Bölgede kim kimi vuruyor?
ABD gerçekten bölgeden terörü kovmak için mi orada duruyor.
Hatırlayalım, ABD bölgeye niçin gelmişti, halkı Saddam’ın zulmünden kurtarmak için değil mi? Peki sonuç ne oldu.. Terör bitti mi!
Peki dün Saddam belasından halkı kurtarmak için bölgeye gelenler, Esed zulmüne, Sisi darbesine karşı neden seslerini çıkartmıyorlar..
IŞİD’i kuranlar daha önce Irak’ta Ebu Gureyb’de yatan Selefi grublar değil mi.. ABD, bu işin farkına yeni mi varıyor.. İngiliz istihbaratı, bu grublar Suriye’ye girerken ve geri dönup sünni Arap aşiretleri ve Saddam’ın gizli ordusu Cumhuriyet ordusunun elemanları ile buluşup, Cumhuriyet ordusunun toprağa gömülü gizli silahlarını yeraltından çıkartıp, bölgeden devşirdikleri, Sünni, dünki Selefi - Vehhabi grublara dağıtırken uyuyorlar mı idi.
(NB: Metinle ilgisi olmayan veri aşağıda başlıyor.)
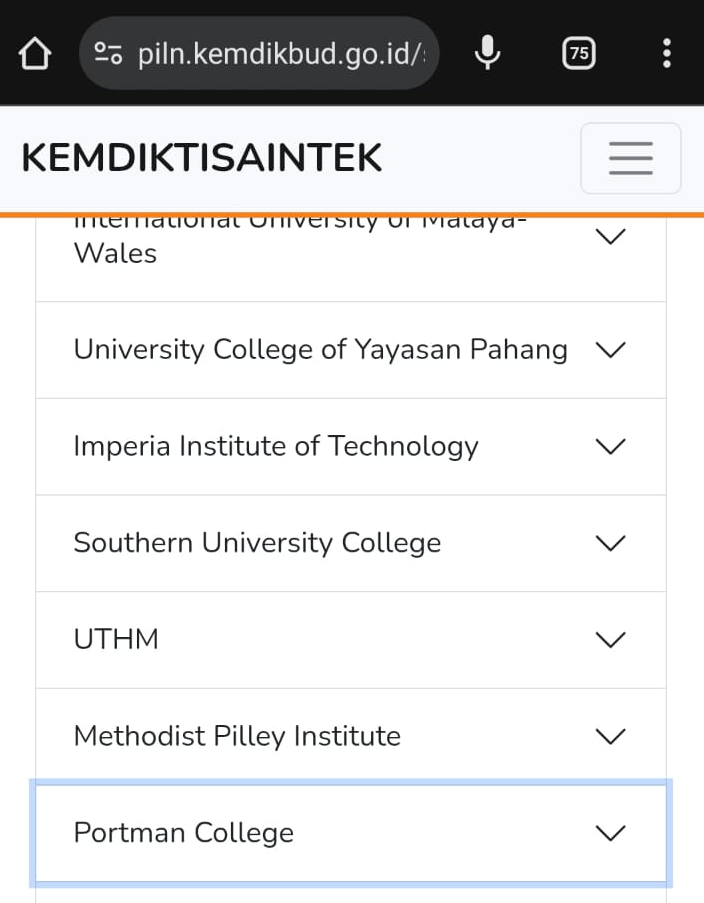Image resolution: width=704 pixels, height=903 pixels.
Task: Expand the Southern University College chevron
Action: click(x=610, y=542)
Fransa’da mı bu gidişattan hiç haberdar olmadı. İsrail’de batılı dostlarını bu konuda uyarma gereği duymadı öyle mi!
Bu yalana inanmamızı mı istiyorsunuz..
Şimdi, Suudi Arabistan ve diğer Arap ülkeleri, ABD ile birlik olup, IŞİD’e vurmak için ortak operasyon düzenliyor..
Dün bölgedeki bazı Selefi/ Vehhabi grublar Suudiler tarafından desteklenmiyor mu idi..
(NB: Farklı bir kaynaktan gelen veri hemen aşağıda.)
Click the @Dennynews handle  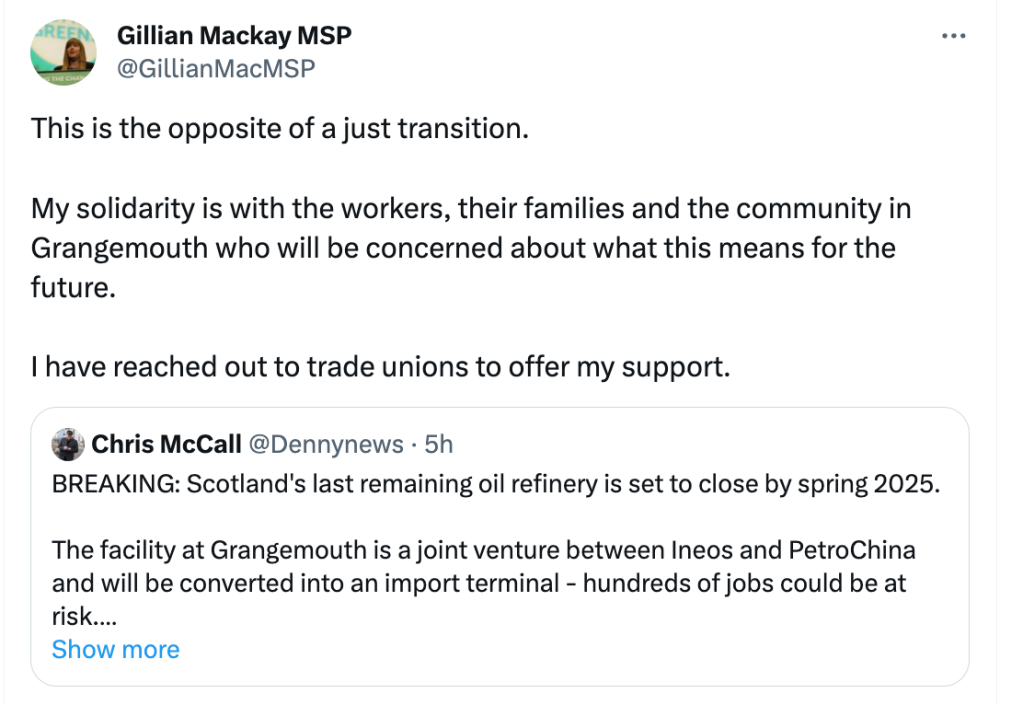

Tavşana kaç, tazıya tut diyorlar.
Saddam’ı Kuveyt’e saldırması konusunda ABD elçisi bizzat teşvik etmemiş mi idi. Saddam’a o cehennem topunu İngilizler satmamış mı idi.. O kimyasal silah deposunu kim kurmuştu.. Hatta Vatikan da işin içinde idi.. P2 Locasını, Üstad-ı azam Licio Gelli’nin o karanlık ilişkilerini hatırlayın. İran-Irak savaşını hatırlayın. Bunların hiç biri durduk yerde olmadı. Bugün oynanan oyun da bundan farklı değil.. Darbeler, terör, savaşlar hepsi bu kanlı, karanlık ve kirli senaryonun bir parçası. Bölgede yeni bir durum yok. Bildik oyunlar. Aslında biz bu oyunu daha önce görmüştük. Bölgede baronlar av partisi düzenliyorlar.. Kontrollü bunalım stratejisi dedikleri bir oyun bu..
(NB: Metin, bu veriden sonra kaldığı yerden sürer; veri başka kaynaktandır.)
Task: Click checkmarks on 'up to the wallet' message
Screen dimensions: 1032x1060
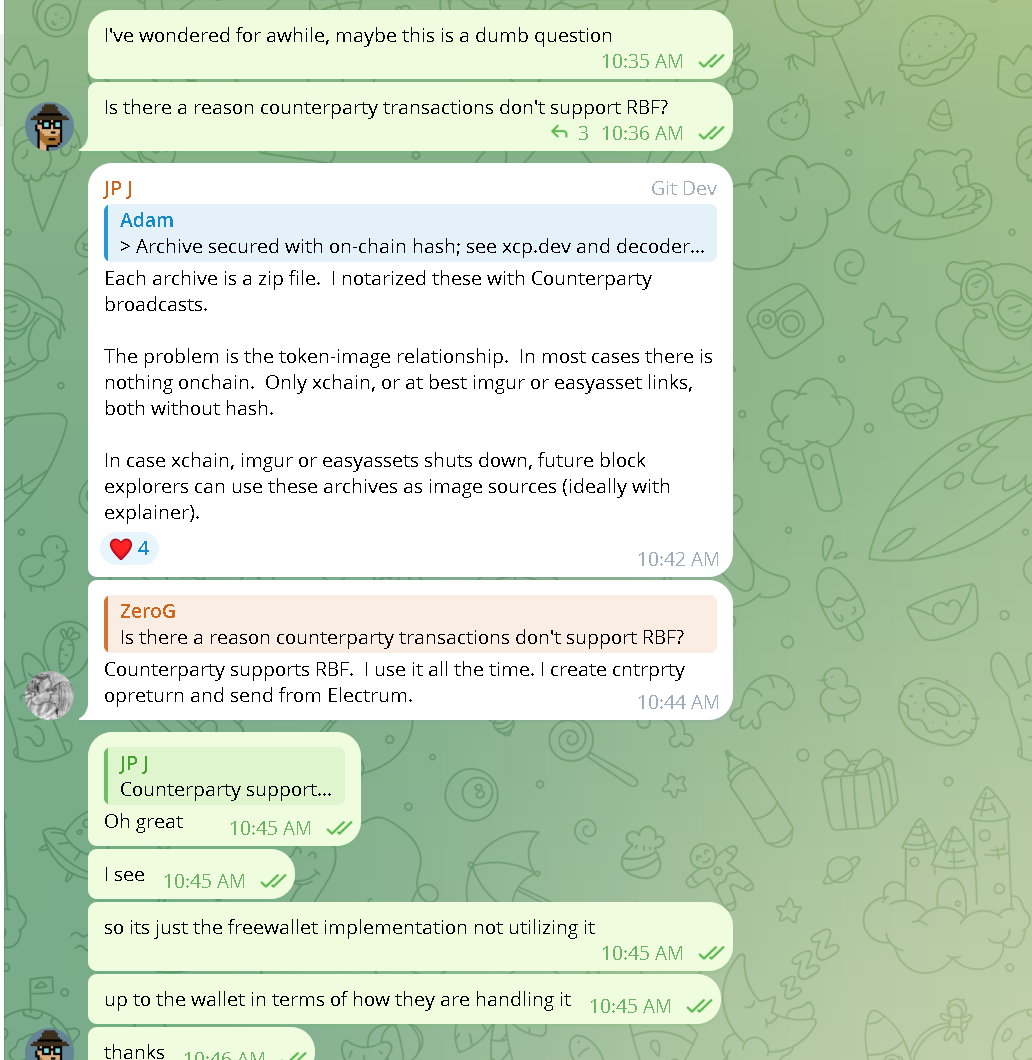Action: (699, 1006)
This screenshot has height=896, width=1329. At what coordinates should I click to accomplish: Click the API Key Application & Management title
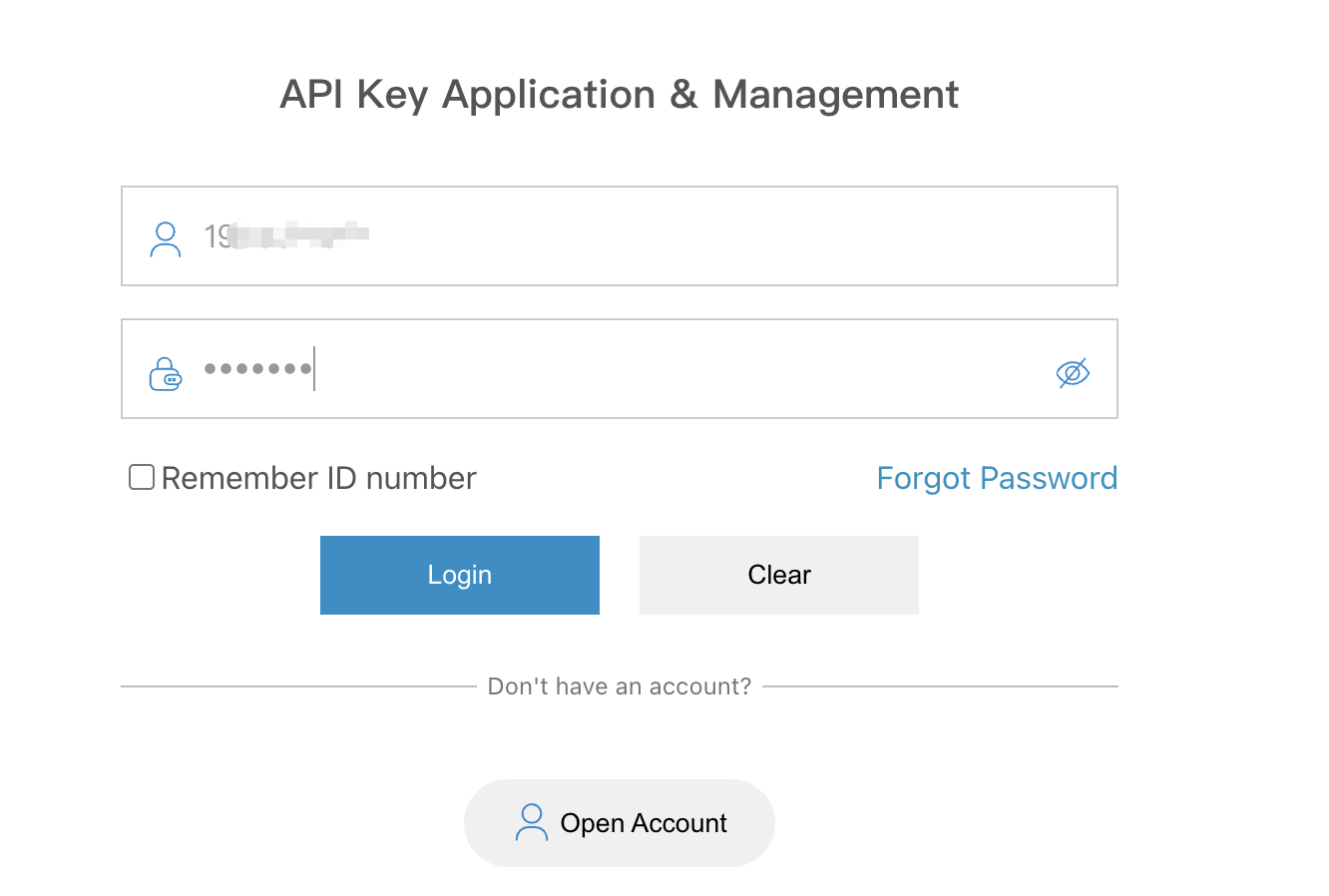coord(619,94)
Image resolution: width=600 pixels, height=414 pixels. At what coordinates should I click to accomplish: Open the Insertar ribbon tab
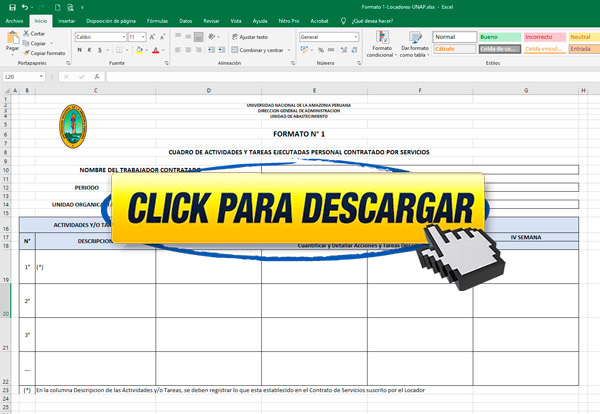click(66, 20)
Batılı güçler bu vesile ile, IŞİD bahanesi ile kendisi için tehlikeli, riskli gördüğu her yeri vuracak, herkesi kara listeye alacak, avlayacak, birilerinin mal varlıklarına el koyacaklar.. Havadan vurmakla kalmayacaklar. Black water gibi özel timler, keskin nişancılar marifeti ile, nokta hedefleri gidip evinde vuracaklar. Silah depolarını havaya uçuracaklar. İnsani yardım diye, organ ticareti yapacak birileri. Birilerini köşeye sıkıştırıp, tehdit ve şantajla ajan yapacaklar.. Bildik hikayeler..
Bölgemizden birileri cihad aşkına, kendi ülkelerindeki diktatörlük rejimlerine karşı direnmek için insan kazanmak, eğitim almak, silah temin etmek için hayal kurarken, uluslararası istihbarat örgütlerinin, silah tüccarlarının oyuncağı olabilirler..
Gidişat hiç de hayra alamet değil.. Sûfi, Selefi, Şii kavgası yetmiyor, buna bir de Kürt konusu eklendi.. Yarın bu sorun nerelere sirayet eder belli değil.. Bakarsınız Ürdün’ü vurur. Şimdilik İsrail ve Esed memnun gözüküyor.. Yarın buradan dünyaya yayılacak paramiliter grublar Newyork, Londra, Paris, Berlin, Roma’da kendini gösterebilir. Rüzgar ekenler fırtına biçmek durumunda kalabilirler.. Suudiler, BAE bu işten zararlı çıkabilir. Göreceğiz..
Suriye’nin bu işten karlı çıkması mümkün değil.. Batılılar bir şekilde bölgeye gelmeye başladı. Yerleşmek, kalıcı olmak için her yolu deneyecekler.. Türkiye güvenli koridorla, göç dalgasını sorunlu bölgede durdurmak için askeri olarak bölgeye girecek..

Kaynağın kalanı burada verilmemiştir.